I rolled my eyes particularly hard recently at the story of a London Michelin-starred restaurant that charged solo diners the same amount it would for two people. While it prompted some good discussion about the negative experiences solo diners feel in some restaurants, the financial concerns of anyone who can afford a £175 tasting menu in this current climate pale in comparison to the rest of us who are trying to navigate the cost of living alone. Being a solo diner is also not an equivalence to being single. I know plenty of partnered people who dine alone, whether out of choice or while travelling for business.
Single people have long known that we will be expected to pay more. That tends to operate at an institutional and structural level, whether that’s single supplements on holidays or marriage tax allowance. And it operates at a societal level too, from couples seeing themselves as a single unit when it comes to splitting the bill, to costly celebrations that largely seem to pivot around life choices made by couples. In 2022, research from Ocean Finance found that single people living alone pay £7,564 more than co-habiting couples.
Even in times of low interest rates and normal energy prices, being single can be tough going. But as the second year of the cost-of-living crisis hits, it is starting to feel impossible. Single parents, who make up 15 per cent of the population, are at the sharpest end. Before the cost of living crisis, 31 per cent of single parents were likely to be in poverty before housing costs, in comparison to 16 per cent of parents in a couple. Now, that is likely to be much higher.
When I put a call out on social media to gather people’s thoughts about how they felt about being single at this point in time, I was stunned at how many responded. The general feeling is distress at left behind or not being factored into financial relief plans at all, combined with fear that things may not improve for a long time. Single parents in particular are struggling with rent, food bills and days out for their children. When you consider that discount deals are often made specifically for families with two parents, and that mortgages are hard to get as a solo person, the stakes get even higher.
As someone who doesn’t have children but is single and lives alone, I’m experiencing a growing worry that after spending so much time digging myself out of debt, I find myself teetering on the brink of it again. Aside from the fact that as a sole trader, I have been affected by the fluctuating state of the economy and shrinking budgets from clients, bills have risen to an inordinate amount. A few months ago, when my energy direct debit was hiked up to £300 per month, with no way of lowering it, I wondered how sustainable this was going to be alongside all the other rising costs.

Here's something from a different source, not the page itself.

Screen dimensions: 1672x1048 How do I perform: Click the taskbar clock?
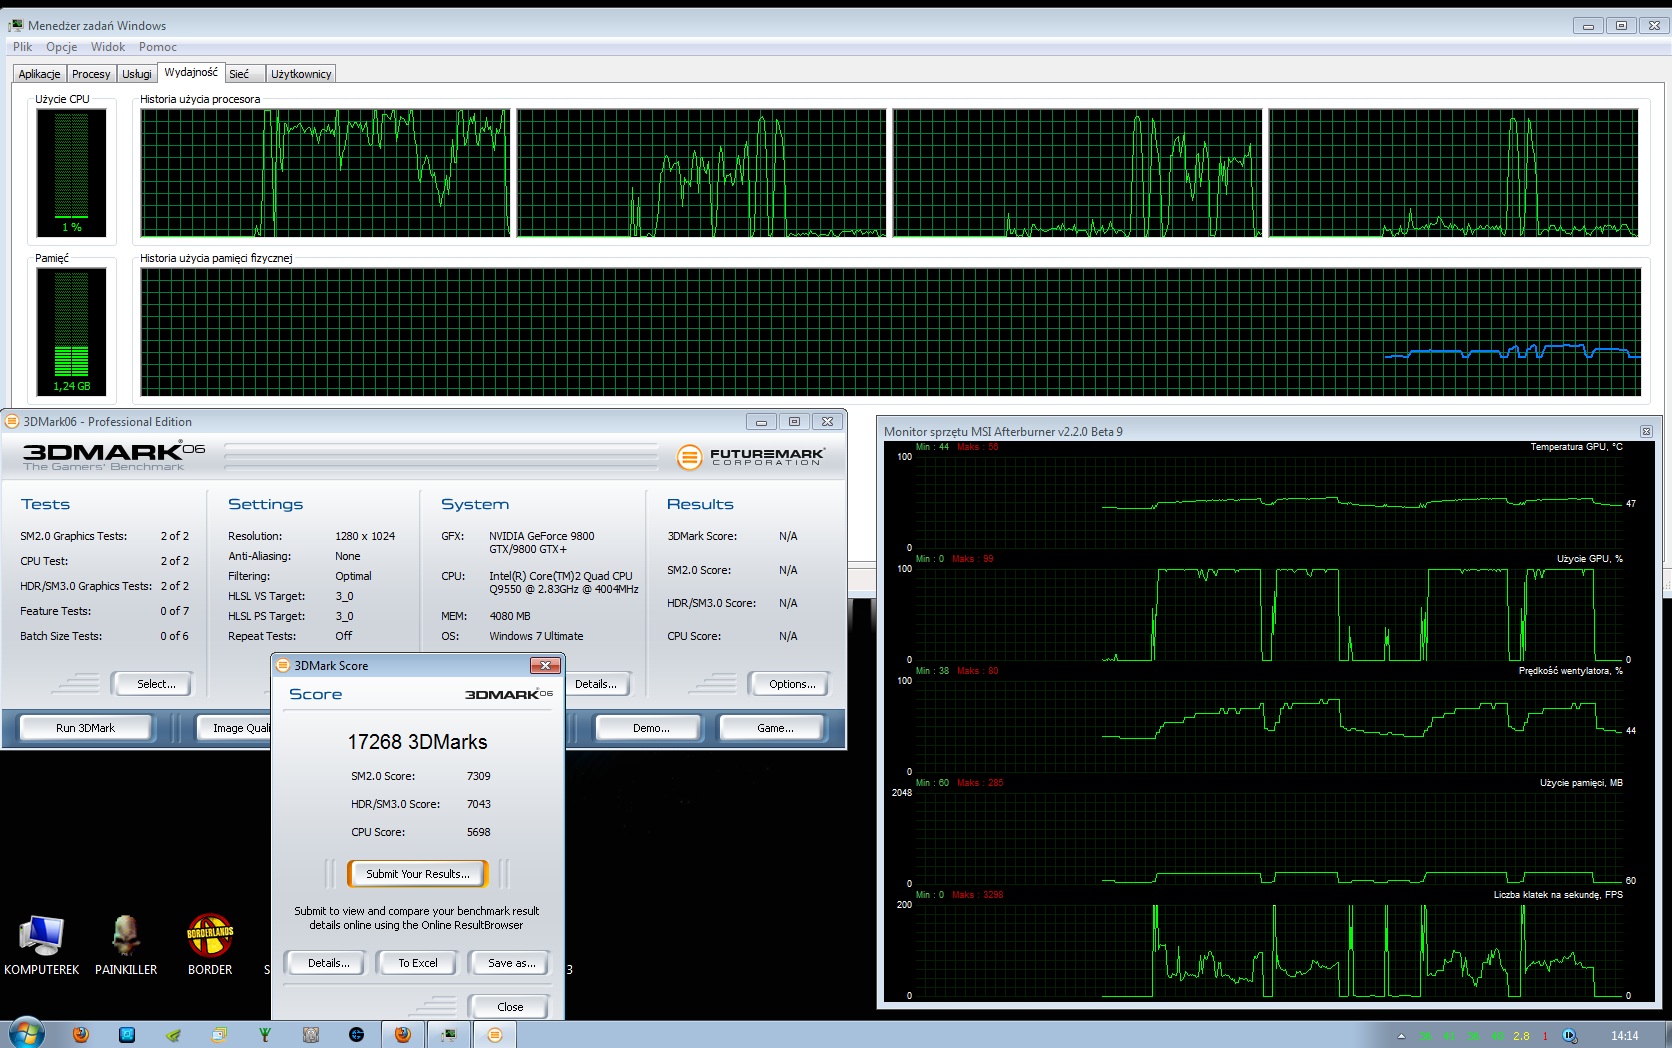(1624, 1036)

I learned a long time ago that as a single person, I was going to have to be twice as self-sufficient compared to being in a relationship. When I was widowed in 2015 and found myself suddenly having to pay £1,600 in rent – an amount that was relatively affordable when I split the bill with my husband – neither my landlord nor the estate agent allowed me to break my contract. Luckily I managed to get someone to move in to share the rent, but it wasn’t ideal given the circumstances. What it did teach me was that no one was coming to help me. What shocks me now is how quickly the cost of living crisis is burning through all the reserves I created to protect myself from being in a vulnerable situation again.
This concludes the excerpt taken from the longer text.